No, I think you had better re-think that hatred. It's both not that and more than that. It's a sense of betrayal, of being lied to, of being ignored, of many things. And, unlike the previous bunch, who really carried hatred to an extreme, I have seen very little directed at Bush personally.
Why do we feel the way we do? For starters, take the way the "election" was won. If you honestly believe that election was honestly won, I think Tartarin may still have that bridge for sale.
The economy, briefly. Bush walked into a budget surplus. That doesn't happen often. But when the economy soured so quickly, and the budget became a deficit, your president immediately, as has become his pattern, started looking where he could lay off blame. You notice he now no longer talks about inheriting a deficit? Deficits don't start with budget surpluses. But for all the growing numbers of people who are unemployed, who can't find work, who find themselves in a bind - you think they regard Bush kindly. Tax cuts, the star of Bush's candidacy. Almost all polls, big and little, including many republican ones, showed that the majority of the American people did not want the tax cuts; they wanted the deficit drawn down. But we were ignored, passed over, treated as though we didn't exist. And what happened? Last week the Government Budget Office (a definitely non-partisan group) announced that the two major reasons for our sour economy are ---the tax cuts and the war.
Now, the war in Iraq. We wre lied to, cheated, sold a bill of goods like we were only some vast tv audience. Everything this administration spent millions of taxpayer dollars on to convince us of their justifcation has turned out to be not true. And the situation in Iraq, despite the rosy hopes, is apparently not getting better. It's not the bad people in the media saying this - it's Mr bremer. In today's new York Times, he cites an ominous threat over there, and says further that they can find no evidence of any ties with Al Queda.
http://www.nytimes.com/2003/08/10/international/worldspecial/10MILI.html?hp
You think we feel good about all that? This is a president who hasn't even taken the time or trouble to get himself to Iraq. And yet, he finds time to take a month's vacation in Texas.
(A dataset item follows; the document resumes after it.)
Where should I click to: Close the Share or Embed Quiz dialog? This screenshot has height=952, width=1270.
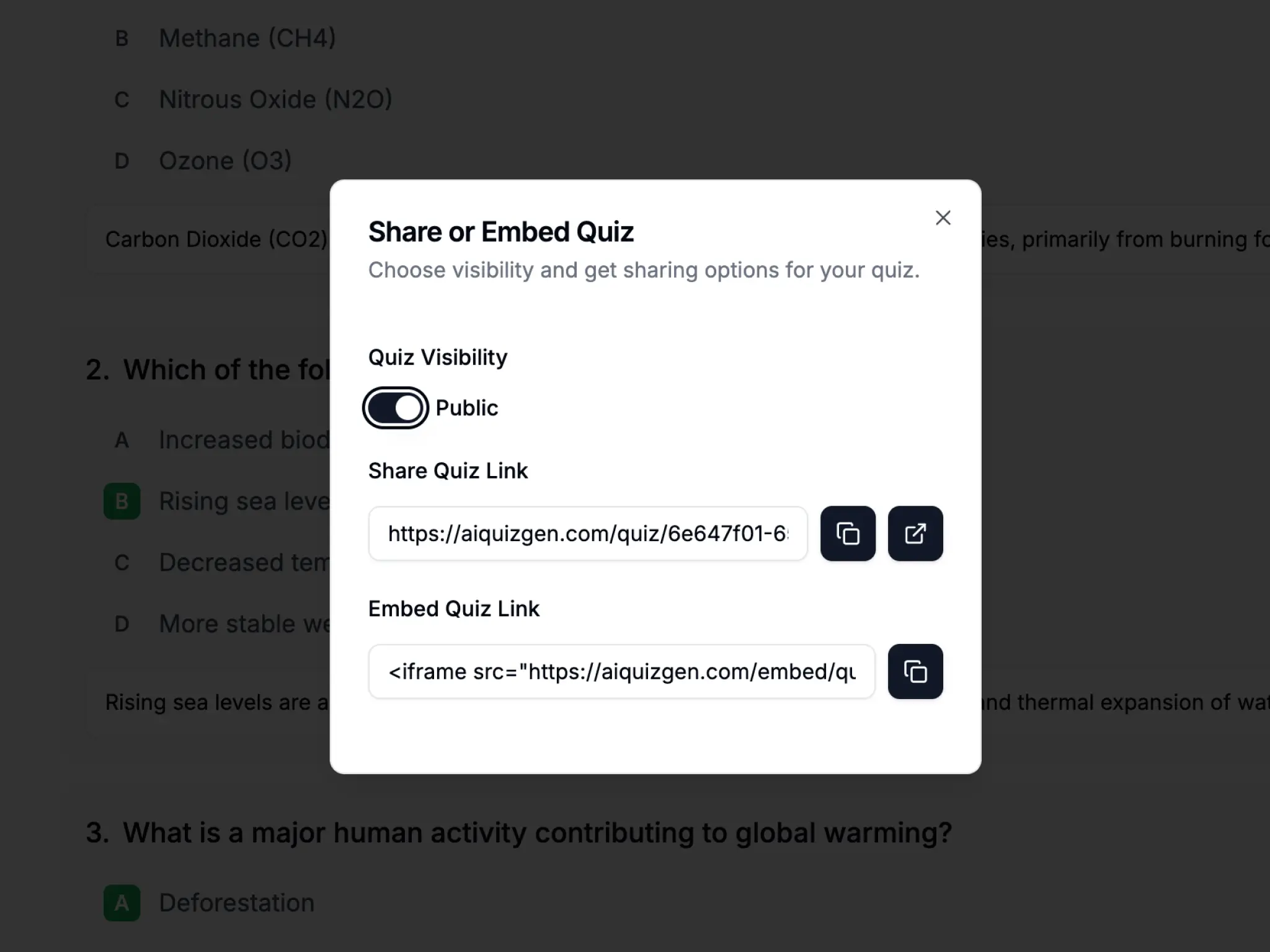pos(943,218)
I don't hate George Bush. Too big an emotion to waste on a small man. But I don't like what's happening to my country under him. And I want it changed so that I am again proud of being American, of having American systems and ways of life that other countries would like to share.
As far as Tony Blair - I have more respect for him, although he's tarred wit the same brush.
But don't kid yourself about levels. We will never be able to descend to the level that was set before, nor do we want to. It was degrading, demeaning - how could anyone take pride in a party that raised to undreamed levels a debate about stains on a blue dress as being of world-shaking imporance? That was hatred.